Reproducible Research Insights with Sang Chung, Yueh Lee, and Jennifer Goralski

0
1752

By Mathieu Boudreau

The Carolina Digital Repository page where the authors shared their data and code.

The February 2021 MRM Highlights Reproducible Research Insights interview is with Sang Hun Chung, Yueh Lee, and Jennifer Goralski, researchers at the University of North Carolina in Chapel Hill, North Carolina. Their paper is entitled “Comparison of single breath hyperpolarized 129Xe MRI with dynamic 19F MRI in cystic fibrosis lung disease” and it was chosen as this month’s Reproducible Research pick because they shared code and data that reproduce several of their figures. To learn more about this team and their research, check out our recent interview with them.

To discuss this blog post, please visit our Discourse forum.

General questions

1. Why did you choose to share your code/data?

We actually hadn’t really considered it until it came up during the submission process for MRM. Once the recommendation was raised with the team, we couldn’t see any reason not to share the code. Especially early in the development process, we thought it would be a great way to get feedback and make connections with other researchers studying similar processes.

2. What is your lab or institutional policy on code/data sharing?

This was the first collaborative project by our two labs, so while we didn’t have a formal policy in place, Dr. Branca (a co-author) had participated in data sharing in the past and was able to help us understand the process. UNC offers its employees access to the Carolina Digital Repository, which allows researchers to upload work so that it becomes accessible, indexed, and searchable. 

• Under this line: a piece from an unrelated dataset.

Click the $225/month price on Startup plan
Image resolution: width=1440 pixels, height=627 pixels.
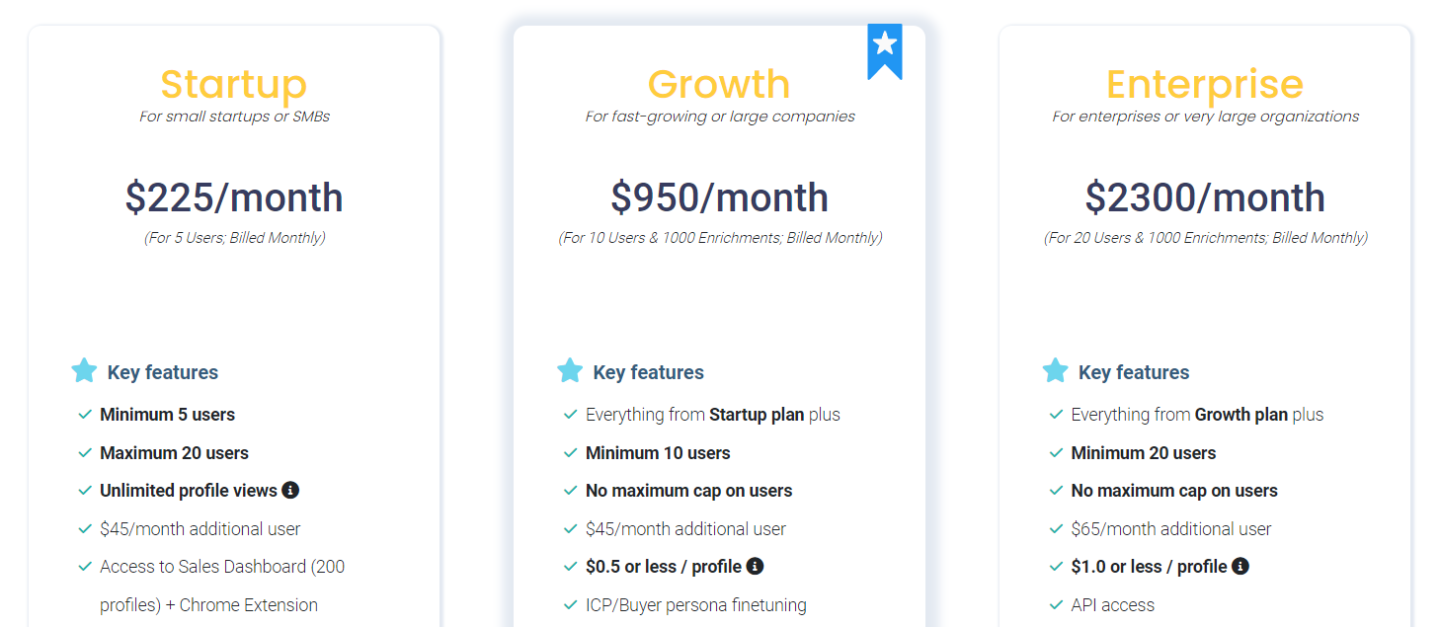[234, 197]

3. At what stage did you decide to share your code/data? Is there anything you wish you had known or done sooner?

Sang Chung, Yueh Lee, and Jennifer Goralski

As just mentioned, we didn’t make this decision until late on, when we reached the submission stage. Now that we have participated in the process, we are motivated to do the same for future articles. Once we had decided to share our code, we had to clean it up to make it readable to people outside the group. Moving forward, we plan to write code with more explanatory comments, better formatting, with line indentations for example, self-explanatory variable names, logically grouped sub-sections, and so on.  

4. How do you think we might encourage researchers in the MRI community to contribute more open-source code along with their research papers?

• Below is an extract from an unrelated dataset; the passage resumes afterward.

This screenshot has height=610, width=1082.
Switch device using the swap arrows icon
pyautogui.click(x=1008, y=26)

We think it should become an expectation rather than a suggestion, as long as all data is de-identified. Researchers should have to “opt-out” of data sharing and be required to provide a reasonable explanation as to why the data/code cannot be shared in its current form. 

Questions about the specific reproducible research habit

1. Why did you choose MATLAB as the software language for your project? Did you consider any other languages?

Our team had prior experience with MATLAB. The combination of good documentation and simple code structure makes it easy for potential new lab members to understand the code.

2. How did you decide on the license you chose for your shared code/data (CC0 1.0 Universal License)?

The example data we provided was de-identified and the code uses functions provided by MATLAB, so we saw no reason to put limits on the license.

3. What questions did you ask yourself while preparing your code for sharing?

The most important thing for us was to create code that would be as automated as possible. We wanted something simple, efficient, and easy to understand. Lastly, we added comments to help the reader understand some key lines. Our goal in sharing was to actually provide value to the reader. 

4. Are there any other reproducible research habits that you haven’t used for this paper but might be interested in trying in the future?

Since sharing media is easy these days, we think it would be interesting to add short explanatory videos. We could quickly demonstrate our test set-up and provide a summary of the research. This way we could reach a wider audience and better communicate ideas that might be lost in text.